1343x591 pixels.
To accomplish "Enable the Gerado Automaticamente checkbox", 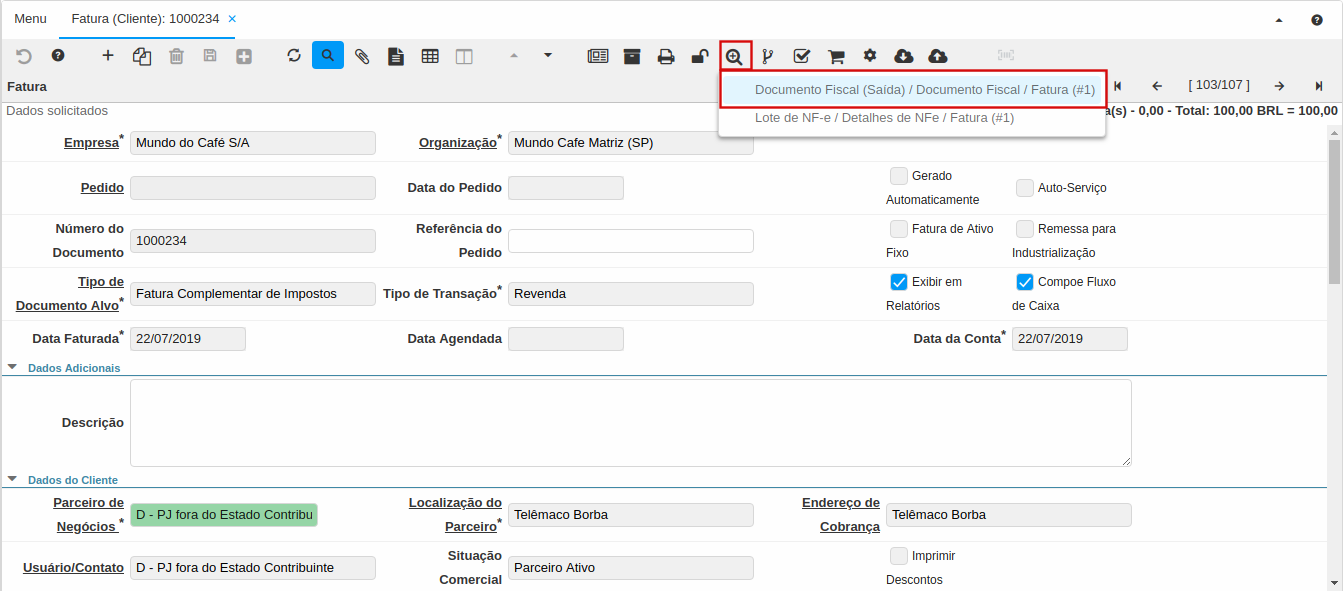I will [899, 176].
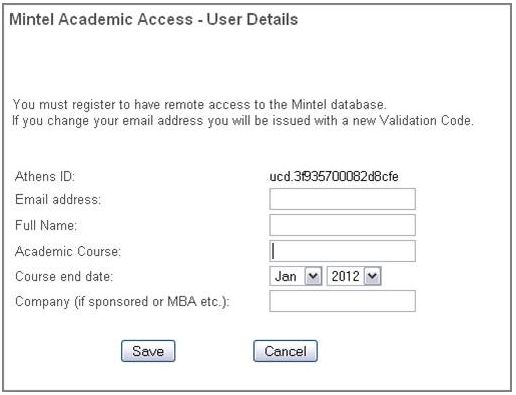The height and width of the screenshot is (395, 516).
Task: Click the Email address input field
Action: pyautogui.click(x=342, y=199)
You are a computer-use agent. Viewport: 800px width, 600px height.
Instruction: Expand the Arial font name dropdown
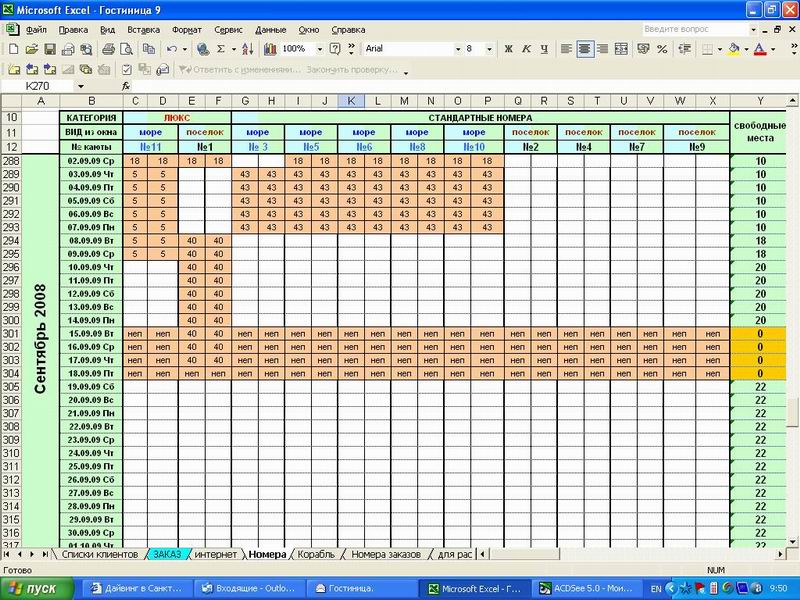point(458,49)
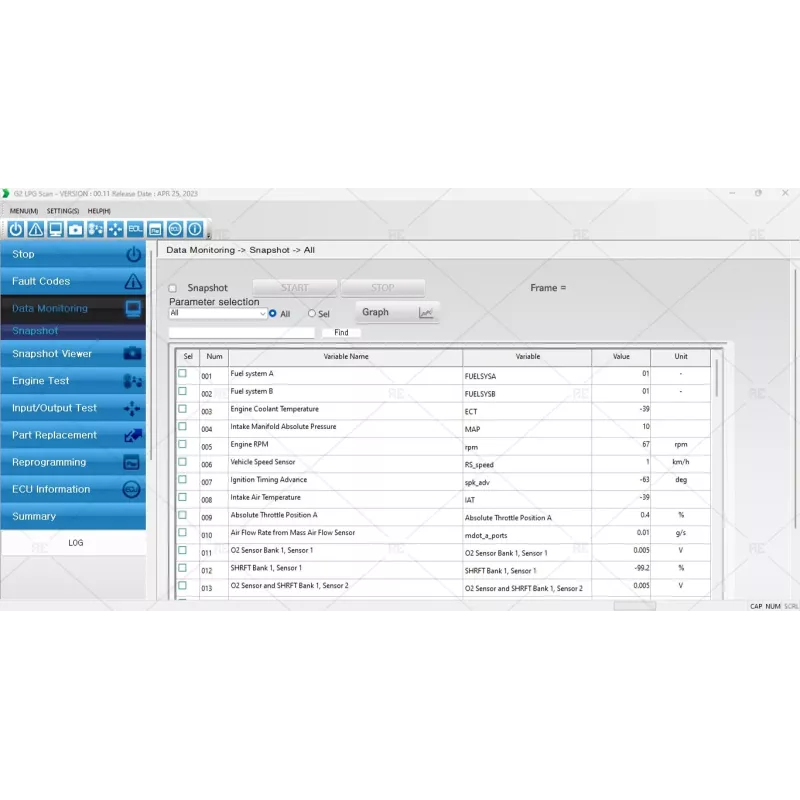800x800 pixels.
Task: Click the monitor icon in the top toolbar
Action: [x=56, y=229]
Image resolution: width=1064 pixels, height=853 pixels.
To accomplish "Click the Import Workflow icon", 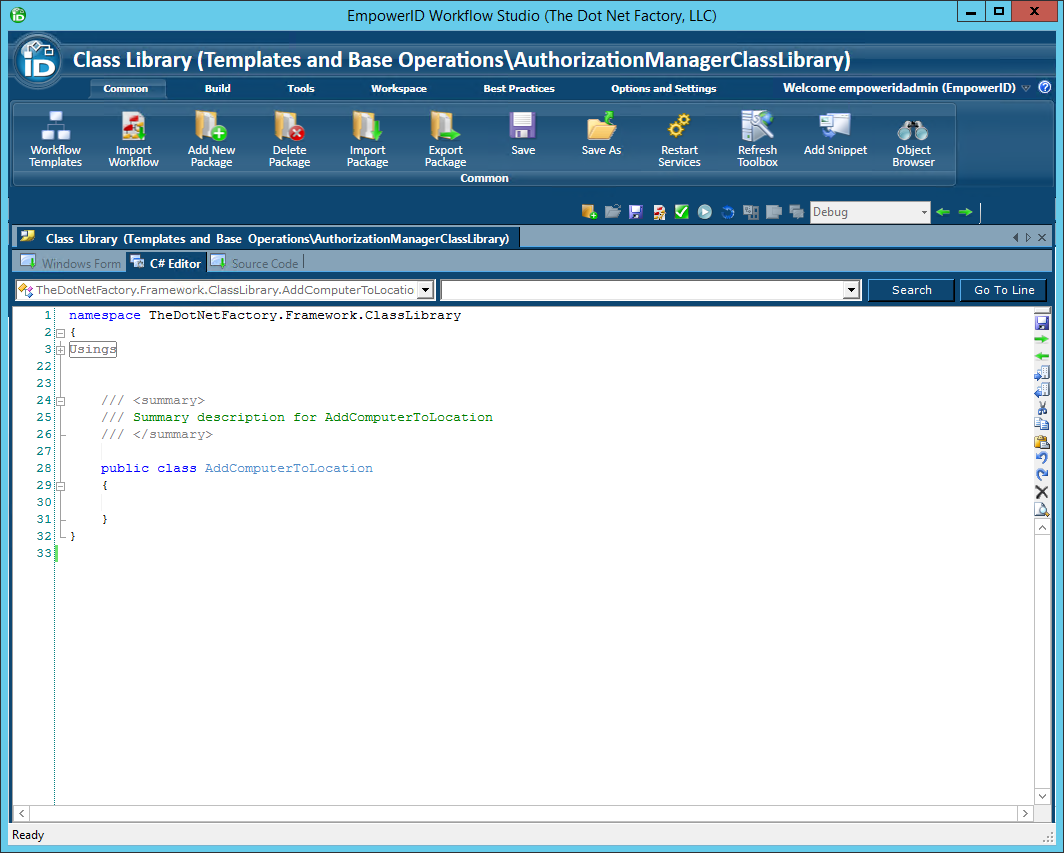I will pyautogui.click(x=133, y=139).
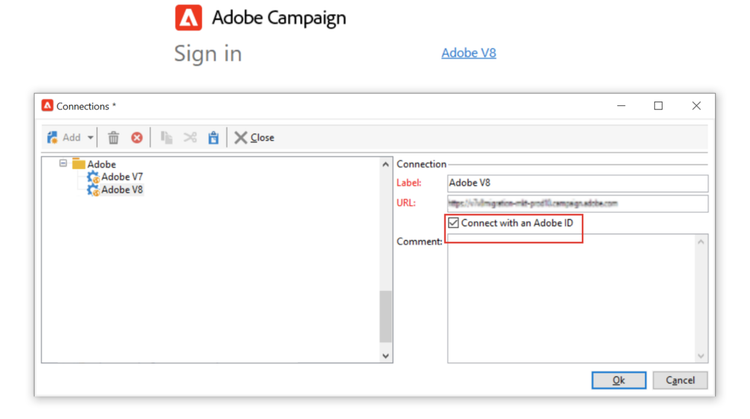
Task: Click the cut/shuffle arrows toolbar icon
Action: coord(190,138)
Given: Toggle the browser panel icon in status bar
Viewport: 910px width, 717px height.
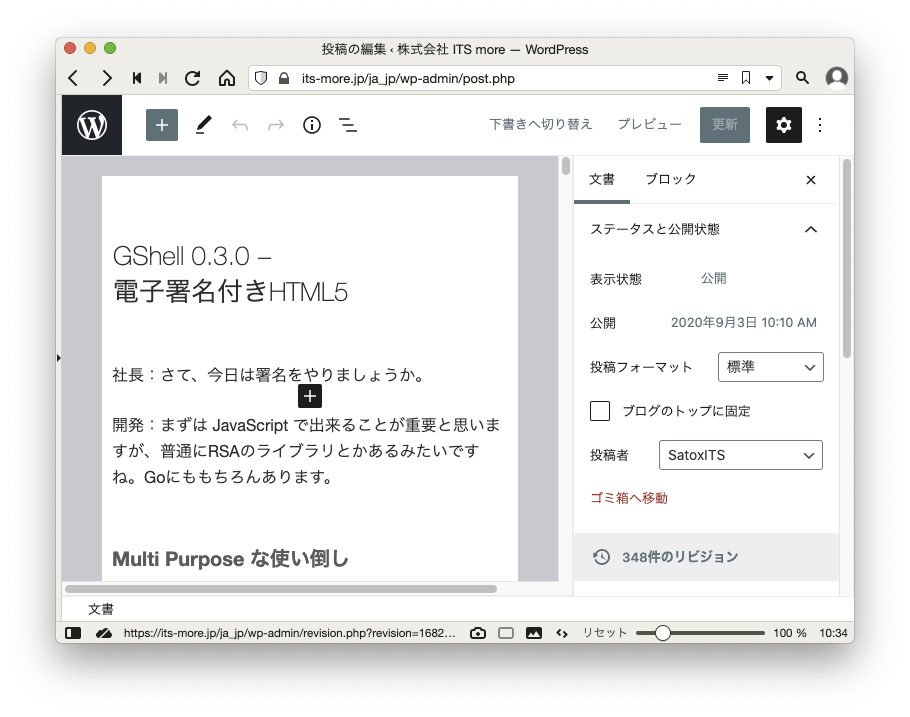Looking at the screenshot, I should coord(73,633).
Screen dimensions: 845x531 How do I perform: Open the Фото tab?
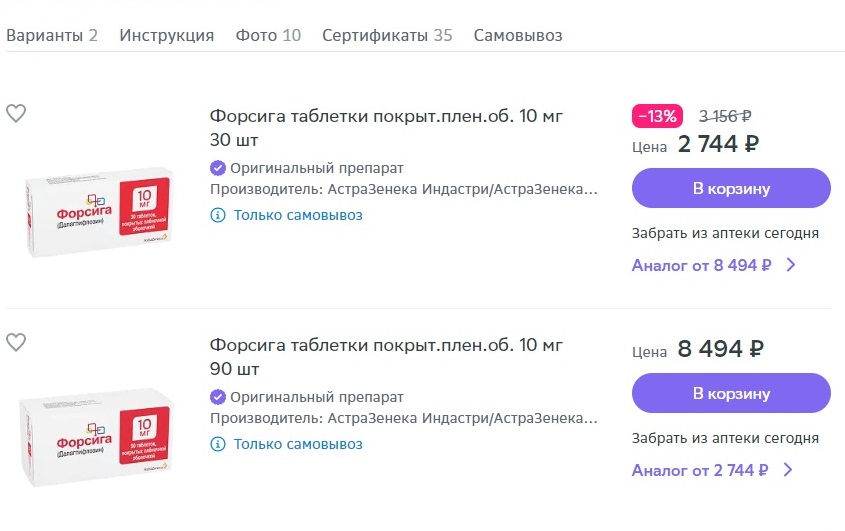coord(268,36)
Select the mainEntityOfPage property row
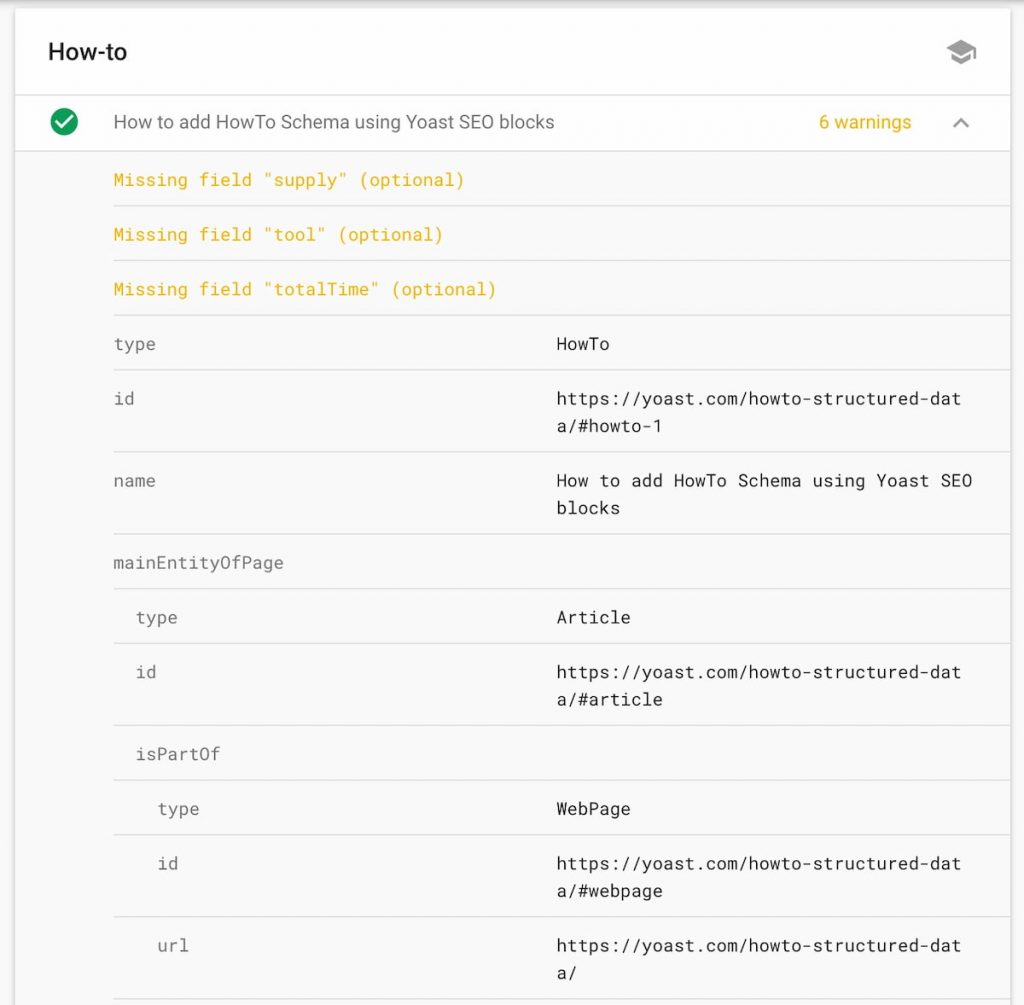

*Problem requirements*:
Everything from the line containing "Screen dimensions: 845x531" through the last line of the entries is to be output exactly as written, minus any pictures.

*Task solution*:
Screen dimensions: 845x531 How do I perform: Open the Фото tab?
coord(268,36)
Select the mainEntityOfPage property row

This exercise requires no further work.